J’ai voulu casser l’idée que pour écouter de l’humour, il faut aller dans les grandes villes
Comment s’est passé le Farm Tour ? Pourquoi organiser une tournée de stand-up dans des fermes ?
On a fait 26 dates en un mois, partout en France, en s’arrêtant chaque jour dans une ferme différente. Je sens que cette tournée a planté plein de graines auprès de personnes qui n’étaient pas forcément proches de l’écologie.
Cette tournée permettait aussi de casser l’idée que pour écouter de l’humour, il faut aller dans les grandes villes. Je suis allé dans des villages où il n’y avait jamais eu de stand-up avant. Dans le public, il y avait de tout, des jeunes, des vieux, des paysans, des infirmières, des bourgeois… et plus de la moitié n’avaient jamais entendu parler de moi.

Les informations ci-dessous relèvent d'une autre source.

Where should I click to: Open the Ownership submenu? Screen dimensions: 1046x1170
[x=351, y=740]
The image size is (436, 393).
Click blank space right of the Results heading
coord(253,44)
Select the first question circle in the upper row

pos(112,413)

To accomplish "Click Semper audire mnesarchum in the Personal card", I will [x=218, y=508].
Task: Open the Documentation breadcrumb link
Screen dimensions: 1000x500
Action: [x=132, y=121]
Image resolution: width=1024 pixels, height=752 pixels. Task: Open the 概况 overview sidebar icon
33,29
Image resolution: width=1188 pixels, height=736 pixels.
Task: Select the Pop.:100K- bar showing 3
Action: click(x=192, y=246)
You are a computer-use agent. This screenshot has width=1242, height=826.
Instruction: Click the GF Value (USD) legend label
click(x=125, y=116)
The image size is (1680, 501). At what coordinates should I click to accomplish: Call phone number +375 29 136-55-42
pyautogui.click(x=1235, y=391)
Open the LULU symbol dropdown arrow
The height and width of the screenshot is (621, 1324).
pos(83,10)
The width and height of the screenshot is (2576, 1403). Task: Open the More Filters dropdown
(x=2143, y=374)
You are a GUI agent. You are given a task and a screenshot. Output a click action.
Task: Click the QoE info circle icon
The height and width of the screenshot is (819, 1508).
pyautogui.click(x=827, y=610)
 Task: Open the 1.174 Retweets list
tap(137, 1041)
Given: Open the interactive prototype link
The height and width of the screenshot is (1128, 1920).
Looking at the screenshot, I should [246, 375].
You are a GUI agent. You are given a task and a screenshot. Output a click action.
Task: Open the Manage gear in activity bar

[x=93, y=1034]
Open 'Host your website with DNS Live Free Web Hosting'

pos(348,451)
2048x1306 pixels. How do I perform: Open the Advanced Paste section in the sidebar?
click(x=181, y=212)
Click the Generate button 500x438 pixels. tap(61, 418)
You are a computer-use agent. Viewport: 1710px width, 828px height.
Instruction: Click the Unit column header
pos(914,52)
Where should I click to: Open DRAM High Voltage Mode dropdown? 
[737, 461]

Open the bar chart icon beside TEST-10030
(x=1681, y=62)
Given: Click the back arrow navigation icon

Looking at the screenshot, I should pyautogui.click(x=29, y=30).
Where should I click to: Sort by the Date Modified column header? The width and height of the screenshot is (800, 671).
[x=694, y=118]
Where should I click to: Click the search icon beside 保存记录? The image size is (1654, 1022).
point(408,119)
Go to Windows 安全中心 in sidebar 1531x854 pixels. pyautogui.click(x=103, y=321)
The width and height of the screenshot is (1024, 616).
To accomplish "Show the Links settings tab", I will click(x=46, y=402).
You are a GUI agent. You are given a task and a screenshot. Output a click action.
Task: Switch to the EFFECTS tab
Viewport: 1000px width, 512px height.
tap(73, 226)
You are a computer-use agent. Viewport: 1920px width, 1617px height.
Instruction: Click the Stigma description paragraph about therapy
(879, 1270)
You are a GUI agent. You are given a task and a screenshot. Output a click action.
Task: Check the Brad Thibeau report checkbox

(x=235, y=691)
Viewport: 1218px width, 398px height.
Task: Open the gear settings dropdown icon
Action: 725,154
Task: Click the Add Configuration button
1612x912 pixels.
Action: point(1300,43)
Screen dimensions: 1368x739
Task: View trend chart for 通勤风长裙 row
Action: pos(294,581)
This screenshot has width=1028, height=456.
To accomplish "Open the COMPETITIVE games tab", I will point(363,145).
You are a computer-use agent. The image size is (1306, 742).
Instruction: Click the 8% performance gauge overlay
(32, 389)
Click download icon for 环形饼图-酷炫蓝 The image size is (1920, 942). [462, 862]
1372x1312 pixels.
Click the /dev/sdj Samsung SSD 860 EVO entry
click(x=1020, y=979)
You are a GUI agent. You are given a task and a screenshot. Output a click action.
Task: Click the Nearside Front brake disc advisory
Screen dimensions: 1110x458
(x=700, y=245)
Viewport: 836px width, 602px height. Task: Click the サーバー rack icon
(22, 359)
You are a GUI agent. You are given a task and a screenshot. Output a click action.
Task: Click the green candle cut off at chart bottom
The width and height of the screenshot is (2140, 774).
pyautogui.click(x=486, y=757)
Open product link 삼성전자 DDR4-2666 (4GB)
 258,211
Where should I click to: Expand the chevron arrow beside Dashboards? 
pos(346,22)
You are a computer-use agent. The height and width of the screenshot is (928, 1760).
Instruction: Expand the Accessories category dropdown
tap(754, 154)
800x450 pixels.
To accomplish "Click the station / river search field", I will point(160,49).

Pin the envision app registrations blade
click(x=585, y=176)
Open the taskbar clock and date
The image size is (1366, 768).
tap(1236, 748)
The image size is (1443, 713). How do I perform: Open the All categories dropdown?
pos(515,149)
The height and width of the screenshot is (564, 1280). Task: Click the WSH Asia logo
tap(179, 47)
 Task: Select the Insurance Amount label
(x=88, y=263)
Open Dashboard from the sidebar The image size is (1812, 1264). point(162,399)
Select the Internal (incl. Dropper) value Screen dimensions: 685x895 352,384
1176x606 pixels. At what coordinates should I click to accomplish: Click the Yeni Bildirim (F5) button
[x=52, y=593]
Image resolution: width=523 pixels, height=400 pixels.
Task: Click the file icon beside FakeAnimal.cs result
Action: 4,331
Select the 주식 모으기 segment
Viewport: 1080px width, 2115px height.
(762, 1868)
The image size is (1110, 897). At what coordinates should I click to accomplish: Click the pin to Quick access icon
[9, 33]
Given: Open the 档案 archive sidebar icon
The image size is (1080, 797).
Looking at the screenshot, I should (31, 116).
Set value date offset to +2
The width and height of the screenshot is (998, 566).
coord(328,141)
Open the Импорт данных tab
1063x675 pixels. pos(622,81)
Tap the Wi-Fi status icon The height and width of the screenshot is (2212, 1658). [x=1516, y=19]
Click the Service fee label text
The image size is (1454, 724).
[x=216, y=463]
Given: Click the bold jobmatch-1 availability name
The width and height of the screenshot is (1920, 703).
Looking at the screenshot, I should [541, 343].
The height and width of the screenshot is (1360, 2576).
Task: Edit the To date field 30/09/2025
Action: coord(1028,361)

Et à côté de ça, cette expérience m’a permis de découvrir plein de modèles agricoles différents, et de tourner une vidéo par ferme. C’est la chose dont je suis le plus fier. En partageant tous ces témoignages et ces méthodes, les vidéos seront comme une formation agricole gratuite, accessible à tous·tes.
Quels liens fais-tu entre ton métier d’humoriste et ton projet d’installation agricole dans les Landes ?
Nicolas Meyrieux : Ce qui m’anime aujourd’hui, après 10 ans à me battre contre un système qui détruit le vivant, c’est de me battre pour un système, pour un monde d’après. Et particulièrement de convaincre les gens de se lancer dans les métiers agricoles. Aujourd’hui, 90 % de notre agriculture est dépendante des énergies fossiles qui sont appelées à décliner. Donc il nous faut plus de paysan·nes pour nous nourrir. C’est aussi simple que ça.
Pour l’avoir vécu, je trouve très inquiétant qu’il soit aussi compliqué de s’installer quand on est un·e jeune qui n’est pas issu·e du milieu agricole. L’installation, c’est vraiment les 12 travaux d’Hercule, alors qu’on manque cruellement de jeunes dans le secteur et que la grande distribution achète des grandes exploitations sans aucun problème. Mais bon, au moins toutes ces galères me donnent des idées pour le prochain spectacle.